Hibs fan jailed for confronting Rangers footballer has appeal against custodial sentence dismissed



Sheriff Principal Mhairi Stephen QC
Sheriff Principal Mhairi Stephen QC

A Hibernian fan who was jailed for confronting Rangers captain James Tavernier during a match has failed in an appeal to have his custodial term quashed.

Cameron Mack, 22, who was sentenced to 100 days’ imprisonment in April 2019 after pleading guilty to a charge of breach of the peace, claimed that the he ought to have been given an “alternative to custody”, but the Sheriff Appeal Court ruled that a custodial disposal was “justified”.

‘Breach of the peace’

Sheriff Principal Mhairi Stephen QC and Sheriff Peter Braid heard that Mack, of Port Seton, East Lothian, was arrested following a bad tempered clash in March 2019 between Hibs and Rangers at Easter Road Stadium.

The appellant, a season ticket holder, was detained after running from his seat and climbing over the advertising boards on to the side of the pitch as Mr Tavernier was about to collect the ball to take a throw-in.

He then kicked the ball away from Mr Tavernier before proceeding to push the player several times.

The appellant claimed he had had too much to drink and could recall little of the incident, but pled guilty at Edinburgh Sheriff Court to committing a breach of the peace by conducting himself in a “disorderly manner” and acting “aggressively” towards the footballer.

Summary Sheriff Adrian Cottam sentenced Mack, a first offender, to 100 days’ imprisonment – discounted from 150 days – and imposed a 10-year football banning order, saying that custody was the only sentence available because the accused’s actions could have provoked more crowd unrest.

However, he appealed against his sentence, arguing that the sheriff ought to have given “greater consideration” to a sentencing disposal which was an “alternative to custody”, given the terms of section 204 of the Criminal Procedure (Scotland) Act 1995.

It was submitted that the sheriff had placed “too much weight on the need for a deterrent sentence” and had “insufficient regard to the appellant’s personal circumstances and lack of previous offending”.

‘Custodial disposal justified’

But the appeal sheriffs ruled that the sheriff was entitled to impose a “deterrent sentence”, describing the appellant’s behaviour as “grossly disorderly and inflammatory” given the location and circumstances.

Delivering the opinion of the court, Sheriff Principal Stephen said: “This was a football match between two rival teams in the Scottish premier league. The incident was observed not only by spectators at Easter Road but it was also a live televised game and the incident was significantly publicised and reported on in the national news.

“His aggressive and violent action towards the Rangers captain was, in itself, a serious matter but the true gravity of the appellant’s behaviour is the potential to inflame and incite other spectators, especially those supporting Rangers, who may have reacted in a disorderly fashion.

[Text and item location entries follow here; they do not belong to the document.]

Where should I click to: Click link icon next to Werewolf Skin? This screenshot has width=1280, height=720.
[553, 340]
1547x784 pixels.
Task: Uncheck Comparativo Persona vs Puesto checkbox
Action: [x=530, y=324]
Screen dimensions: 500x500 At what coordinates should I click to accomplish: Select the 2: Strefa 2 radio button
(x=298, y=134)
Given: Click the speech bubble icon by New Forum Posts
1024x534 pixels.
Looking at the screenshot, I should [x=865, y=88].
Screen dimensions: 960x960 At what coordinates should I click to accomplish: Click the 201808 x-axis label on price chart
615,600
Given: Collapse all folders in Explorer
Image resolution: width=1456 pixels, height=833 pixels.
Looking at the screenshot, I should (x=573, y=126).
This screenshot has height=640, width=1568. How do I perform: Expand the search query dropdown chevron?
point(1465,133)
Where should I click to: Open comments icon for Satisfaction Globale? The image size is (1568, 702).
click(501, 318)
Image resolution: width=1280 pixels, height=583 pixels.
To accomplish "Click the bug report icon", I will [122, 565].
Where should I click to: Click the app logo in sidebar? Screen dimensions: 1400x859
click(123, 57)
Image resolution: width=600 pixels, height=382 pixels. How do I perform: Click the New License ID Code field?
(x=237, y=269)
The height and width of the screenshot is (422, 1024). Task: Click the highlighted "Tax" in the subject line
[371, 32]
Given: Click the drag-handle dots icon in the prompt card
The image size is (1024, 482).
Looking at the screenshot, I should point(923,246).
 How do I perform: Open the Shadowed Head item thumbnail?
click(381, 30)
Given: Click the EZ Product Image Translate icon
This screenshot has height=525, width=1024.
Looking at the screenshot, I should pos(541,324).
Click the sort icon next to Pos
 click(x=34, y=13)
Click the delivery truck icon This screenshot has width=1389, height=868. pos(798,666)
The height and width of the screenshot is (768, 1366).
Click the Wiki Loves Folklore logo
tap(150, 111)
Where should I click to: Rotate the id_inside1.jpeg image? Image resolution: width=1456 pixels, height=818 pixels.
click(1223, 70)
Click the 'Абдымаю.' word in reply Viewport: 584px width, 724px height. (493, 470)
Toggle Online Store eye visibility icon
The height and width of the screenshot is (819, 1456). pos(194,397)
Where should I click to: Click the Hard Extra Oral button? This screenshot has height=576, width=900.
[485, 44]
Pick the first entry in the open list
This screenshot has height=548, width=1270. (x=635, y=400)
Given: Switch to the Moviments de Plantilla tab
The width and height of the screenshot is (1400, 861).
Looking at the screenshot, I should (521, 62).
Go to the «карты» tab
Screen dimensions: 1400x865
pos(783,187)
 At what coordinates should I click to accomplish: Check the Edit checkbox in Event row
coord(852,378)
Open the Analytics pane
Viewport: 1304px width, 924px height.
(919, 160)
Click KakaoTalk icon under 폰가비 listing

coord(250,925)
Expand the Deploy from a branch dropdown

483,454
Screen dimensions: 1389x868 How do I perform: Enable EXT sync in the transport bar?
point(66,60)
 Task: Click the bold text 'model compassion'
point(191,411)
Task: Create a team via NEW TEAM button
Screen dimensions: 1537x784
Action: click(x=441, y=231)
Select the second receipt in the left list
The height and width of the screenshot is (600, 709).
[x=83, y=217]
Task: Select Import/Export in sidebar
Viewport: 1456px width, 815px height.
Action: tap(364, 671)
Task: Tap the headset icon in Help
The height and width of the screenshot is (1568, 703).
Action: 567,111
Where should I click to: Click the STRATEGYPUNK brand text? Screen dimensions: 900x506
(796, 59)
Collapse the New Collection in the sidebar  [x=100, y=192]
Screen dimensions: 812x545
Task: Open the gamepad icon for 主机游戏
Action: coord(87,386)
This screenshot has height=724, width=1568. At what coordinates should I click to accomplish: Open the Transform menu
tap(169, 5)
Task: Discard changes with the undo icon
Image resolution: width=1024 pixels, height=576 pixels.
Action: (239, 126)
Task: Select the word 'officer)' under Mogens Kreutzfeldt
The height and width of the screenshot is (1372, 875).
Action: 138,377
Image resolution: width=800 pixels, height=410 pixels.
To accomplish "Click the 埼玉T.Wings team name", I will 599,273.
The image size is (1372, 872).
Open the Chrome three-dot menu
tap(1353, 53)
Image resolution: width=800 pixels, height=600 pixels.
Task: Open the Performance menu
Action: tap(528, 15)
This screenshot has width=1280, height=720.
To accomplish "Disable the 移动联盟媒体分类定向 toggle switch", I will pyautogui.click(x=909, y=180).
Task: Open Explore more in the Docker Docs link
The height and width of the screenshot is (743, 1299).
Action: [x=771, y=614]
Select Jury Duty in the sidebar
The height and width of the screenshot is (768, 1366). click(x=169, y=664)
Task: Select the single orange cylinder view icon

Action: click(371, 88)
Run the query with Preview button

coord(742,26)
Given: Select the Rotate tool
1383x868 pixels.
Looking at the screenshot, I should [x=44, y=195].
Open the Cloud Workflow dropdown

“It is important to emphasise that the offence is one of breach of the peace and, of course, the essential component of that crime is that there is a significant threat to public safety or of serious disturbance in the community (stadium).

“Against that background the sheriff was entitled to regard punishment and deterrence as important. The circumstances of the offence justify a custodial disposal.”

She added: “Furthermore, the recent trend of unacceptable spectator behaviour at football matches such as has been publicised and reported on is a concern to the public generally and the football authorities in particular. The sheriff was correct to emphasise the need for a deterrent sentence to root out this sort of behaviour and to express society’s disapproval.

“The sheriff has given careful consideration to his sentencing decision; he considered the published guidelines from the Scottish Sentencing Council; the criminal justice social work report; and the appellant’s personal circumstances as a first offender in employment but in the specific circumstances of this offence was entitled to impose a deterrent sentence on the appellant after having regard to the provisions of section 204 of the Criminal Procedure (Scotland) Act 1995.

“Accordingly, we propose to refuse the appeal.”